Constellation booked a loss of nearly $700 million from the closure of its Mexicali brewery.
The exact location of the new plant hasn’t been made public, but Economy Minister Tatiana Clouthier told Mexican lawmakers recently that the company was planning an important investment in the Gulf state of Veracruz, where it would be able to access ample water supplies.
Veracruz Gov. Cuitláhuac García told reporters earlier this year that Constellation was considering options near the port of Coatzacoalcos, which would allow Constellation to transport its beers to U.S. ports in a few hours by ship.
A company spokesman said discussions with the Mexican government “have been productive and remain ongoing.”
News of the new brewery marks a rare win for the president in big-ticket foreign investment projects. So far, Mr. Lopez Obrador’s government has failed to attract large new foreign investments from companies like Constellation, which has spent $9 billion since its purchase of Grupo Modelo’s U.S. beer business in 2013.
Mexico’s overall foreign direct investment fell 19% in 2020 to $27.6 billion, mostly as a result of the pandemic, according to government figures.
Development of Mexico’s southeast is a cornerstone of the nationalist president’s plans to deter illegal migration to the U.S. by creating jobs in a largely rural region that has yet to benefit from the free-trade deal between the U.S., Mexico and Canada that launched in 1994. In an attempt to drum up investment interest, the government has hosted companies and foreign diplomats in the area in recent months.

* _What you will do_
In the excerpt about Constellation's new brewery in Mexico, by what percentage did Mexico's overall foreign direct investment fall in 2020?

* _Data_
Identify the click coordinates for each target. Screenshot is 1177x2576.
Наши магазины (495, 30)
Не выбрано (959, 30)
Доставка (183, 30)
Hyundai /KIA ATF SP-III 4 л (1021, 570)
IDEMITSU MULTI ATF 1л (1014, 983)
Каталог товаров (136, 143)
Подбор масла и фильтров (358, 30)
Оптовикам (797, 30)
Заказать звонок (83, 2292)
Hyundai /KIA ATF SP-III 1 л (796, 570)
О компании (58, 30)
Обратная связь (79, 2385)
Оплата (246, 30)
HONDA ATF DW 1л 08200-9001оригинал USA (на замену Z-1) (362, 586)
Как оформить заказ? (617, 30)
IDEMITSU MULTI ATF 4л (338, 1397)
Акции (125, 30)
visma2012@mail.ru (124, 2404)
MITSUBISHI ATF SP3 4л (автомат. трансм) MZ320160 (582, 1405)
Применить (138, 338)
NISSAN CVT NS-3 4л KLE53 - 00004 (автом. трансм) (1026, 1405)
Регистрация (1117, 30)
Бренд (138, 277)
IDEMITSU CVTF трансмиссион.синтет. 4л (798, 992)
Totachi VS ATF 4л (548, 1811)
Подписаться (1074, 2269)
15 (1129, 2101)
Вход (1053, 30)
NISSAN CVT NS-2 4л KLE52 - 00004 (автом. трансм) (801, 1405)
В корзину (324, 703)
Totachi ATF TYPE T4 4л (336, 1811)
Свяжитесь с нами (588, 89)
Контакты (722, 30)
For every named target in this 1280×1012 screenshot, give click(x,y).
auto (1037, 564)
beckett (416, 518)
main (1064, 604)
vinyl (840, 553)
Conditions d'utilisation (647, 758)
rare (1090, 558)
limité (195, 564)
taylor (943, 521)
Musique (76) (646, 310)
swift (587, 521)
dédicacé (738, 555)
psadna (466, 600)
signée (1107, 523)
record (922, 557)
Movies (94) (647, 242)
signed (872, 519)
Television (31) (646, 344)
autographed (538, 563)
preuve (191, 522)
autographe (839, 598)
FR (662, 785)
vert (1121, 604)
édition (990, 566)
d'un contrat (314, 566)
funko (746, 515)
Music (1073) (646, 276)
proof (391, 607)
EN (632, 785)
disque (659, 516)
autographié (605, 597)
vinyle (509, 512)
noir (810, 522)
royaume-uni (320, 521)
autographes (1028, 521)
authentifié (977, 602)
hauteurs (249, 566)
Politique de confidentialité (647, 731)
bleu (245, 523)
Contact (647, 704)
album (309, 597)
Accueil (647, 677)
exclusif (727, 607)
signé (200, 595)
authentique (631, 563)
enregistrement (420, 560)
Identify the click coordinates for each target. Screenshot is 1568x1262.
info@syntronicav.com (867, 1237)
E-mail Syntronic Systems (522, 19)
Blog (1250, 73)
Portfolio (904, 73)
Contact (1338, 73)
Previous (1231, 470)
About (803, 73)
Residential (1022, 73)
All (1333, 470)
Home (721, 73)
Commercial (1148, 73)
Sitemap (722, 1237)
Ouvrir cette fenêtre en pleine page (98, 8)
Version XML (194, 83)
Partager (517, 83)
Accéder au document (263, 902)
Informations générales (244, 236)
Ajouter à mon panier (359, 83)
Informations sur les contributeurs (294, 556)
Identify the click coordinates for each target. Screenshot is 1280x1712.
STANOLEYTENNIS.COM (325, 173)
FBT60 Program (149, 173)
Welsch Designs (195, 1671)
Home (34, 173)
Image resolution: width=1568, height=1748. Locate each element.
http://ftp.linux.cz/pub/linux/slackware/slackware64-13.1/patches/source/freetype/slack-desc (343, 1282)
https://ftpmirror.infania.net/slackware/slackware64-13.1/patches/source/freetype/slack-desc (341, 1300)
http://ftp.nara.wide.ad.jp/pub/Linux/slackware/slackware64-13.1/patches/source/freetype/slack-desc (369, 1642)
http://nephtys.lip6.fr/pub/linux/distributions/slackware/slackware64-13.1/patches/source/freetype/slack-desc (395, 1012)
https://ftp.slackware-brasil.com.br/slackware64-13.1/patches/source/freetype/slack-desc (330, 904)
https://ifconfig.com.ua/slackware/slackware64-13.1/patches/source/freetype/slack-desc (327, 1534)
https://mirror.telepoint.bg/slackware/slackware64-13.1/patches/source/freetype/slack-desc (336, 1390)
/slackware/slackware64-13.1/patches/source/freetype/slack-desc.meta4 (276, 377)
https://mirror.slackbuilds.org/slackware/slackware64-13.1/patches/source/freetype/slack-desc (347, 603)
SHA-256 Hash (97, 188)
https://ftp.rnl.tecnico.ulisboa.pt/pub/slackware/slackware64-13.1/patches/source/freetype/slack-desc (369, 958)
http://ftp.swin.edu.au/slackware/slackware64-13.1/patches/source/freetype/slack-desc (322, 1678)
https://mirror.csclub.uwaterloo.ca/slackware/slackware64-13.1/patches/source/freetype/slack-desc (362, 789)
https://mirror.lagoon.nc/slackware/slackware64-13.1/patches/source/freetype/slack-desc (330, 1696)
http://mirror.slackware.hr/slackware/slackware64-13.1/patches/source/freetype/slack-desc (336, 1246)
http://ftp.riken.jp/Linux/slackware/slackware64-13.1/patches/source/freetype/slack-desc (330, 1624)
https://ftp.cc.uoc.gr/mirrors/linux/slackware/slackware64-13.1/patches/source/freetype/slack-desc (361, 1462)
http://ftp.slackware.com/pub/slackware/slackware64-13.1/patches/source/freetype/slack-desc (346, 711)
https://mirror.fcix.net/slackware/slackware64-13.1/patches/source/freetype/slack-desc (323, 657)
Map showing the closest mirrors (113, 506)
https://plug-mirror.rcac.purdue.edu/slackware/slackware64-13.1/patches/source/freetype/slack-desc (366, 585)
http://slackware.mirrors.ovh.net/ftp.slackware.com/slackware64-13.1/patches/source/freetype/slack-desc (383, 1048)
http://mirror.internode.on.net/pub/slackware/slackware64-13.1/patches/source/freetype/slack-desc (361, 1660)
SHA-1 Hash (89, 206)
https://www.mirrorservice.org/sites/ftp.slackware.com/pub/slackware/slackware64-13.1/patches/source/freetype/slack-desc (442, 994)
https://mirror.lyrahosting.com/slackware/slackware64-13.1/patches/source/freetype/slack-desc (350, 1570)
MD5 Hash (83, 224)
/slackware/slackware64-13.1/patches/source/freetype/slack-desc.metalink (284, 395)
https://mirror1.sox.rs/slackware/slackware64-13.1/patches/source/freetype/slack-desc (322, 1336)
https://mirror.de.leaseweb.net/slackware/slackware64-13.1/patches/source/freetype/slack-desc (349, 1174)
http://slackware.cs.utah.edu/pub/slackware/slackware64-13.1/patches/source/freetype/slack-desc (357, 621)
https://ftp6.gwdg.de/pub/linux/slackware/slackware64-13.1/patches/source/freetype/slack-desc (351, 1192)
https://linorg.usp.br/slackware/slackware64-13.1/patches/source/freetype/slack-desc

* _Answer box_
19%